What the exercise asks — Copy every line of the data that includes the string "agent".

Stored data
BEGIN
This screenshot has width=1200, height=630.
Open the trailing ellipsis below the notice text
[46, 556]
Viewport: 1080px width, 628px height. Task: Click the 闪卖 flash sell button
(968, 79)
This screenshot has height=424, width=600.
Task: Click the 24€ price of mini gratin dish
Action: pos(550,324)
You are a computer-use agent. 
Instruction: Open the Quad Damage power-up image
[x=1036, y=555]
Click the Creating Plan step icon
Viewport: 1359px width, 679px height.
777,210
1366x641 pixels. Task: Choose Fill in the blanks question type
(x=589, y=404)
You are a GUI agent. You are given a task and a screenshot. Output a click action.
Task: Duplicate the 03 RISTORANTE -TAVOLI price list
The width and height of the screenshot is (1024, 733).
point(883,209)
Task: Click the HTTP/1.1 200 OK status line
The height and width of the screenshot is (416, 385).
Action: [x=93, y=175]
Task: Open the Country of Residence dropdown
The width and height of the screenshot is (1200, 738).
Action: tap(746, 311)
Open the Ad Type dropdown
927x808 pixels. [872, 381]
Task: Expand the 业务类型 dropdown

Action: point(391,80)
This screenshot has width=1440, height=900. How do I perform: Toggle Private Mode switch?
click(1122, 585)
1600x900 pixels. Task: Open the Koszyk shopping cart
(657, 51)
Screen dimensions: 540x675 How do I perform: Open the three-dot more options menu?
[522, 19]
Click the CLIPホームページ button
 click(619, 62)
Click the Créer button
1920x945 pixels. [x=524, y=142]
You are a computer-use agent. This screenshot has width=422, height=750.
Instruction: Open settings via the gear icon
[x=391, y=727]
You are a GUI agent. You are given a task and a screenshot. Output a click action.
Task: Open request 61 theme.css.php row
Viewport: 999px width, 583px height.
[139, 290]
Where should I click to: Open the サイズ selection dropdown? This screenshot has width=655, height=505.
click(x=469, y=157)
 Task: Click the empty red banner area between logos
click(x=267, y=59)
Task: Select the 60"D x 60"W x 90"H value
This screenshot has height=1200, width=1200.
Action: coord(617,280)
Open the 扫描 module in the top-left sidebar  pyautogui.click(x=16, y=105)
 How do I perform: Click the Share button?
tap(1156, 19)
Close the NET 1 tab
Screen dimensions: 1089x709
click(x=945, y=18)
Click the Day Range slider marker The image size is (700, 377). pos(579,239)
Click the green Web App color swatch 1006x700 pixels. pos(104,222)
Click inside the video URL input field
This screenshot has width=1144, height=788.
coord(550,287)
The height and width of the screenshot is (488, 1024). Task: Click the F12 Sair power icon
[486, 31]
END
Solution to this task —
You are a computer-use agent. 
You are a GUI agent. You are given a task and a screenshot. Output a click action.
You are a computer-use agent. This screenshot has width=422, height=750.
You are a GUI agent. You are given a task and a screenshot. Output a click action.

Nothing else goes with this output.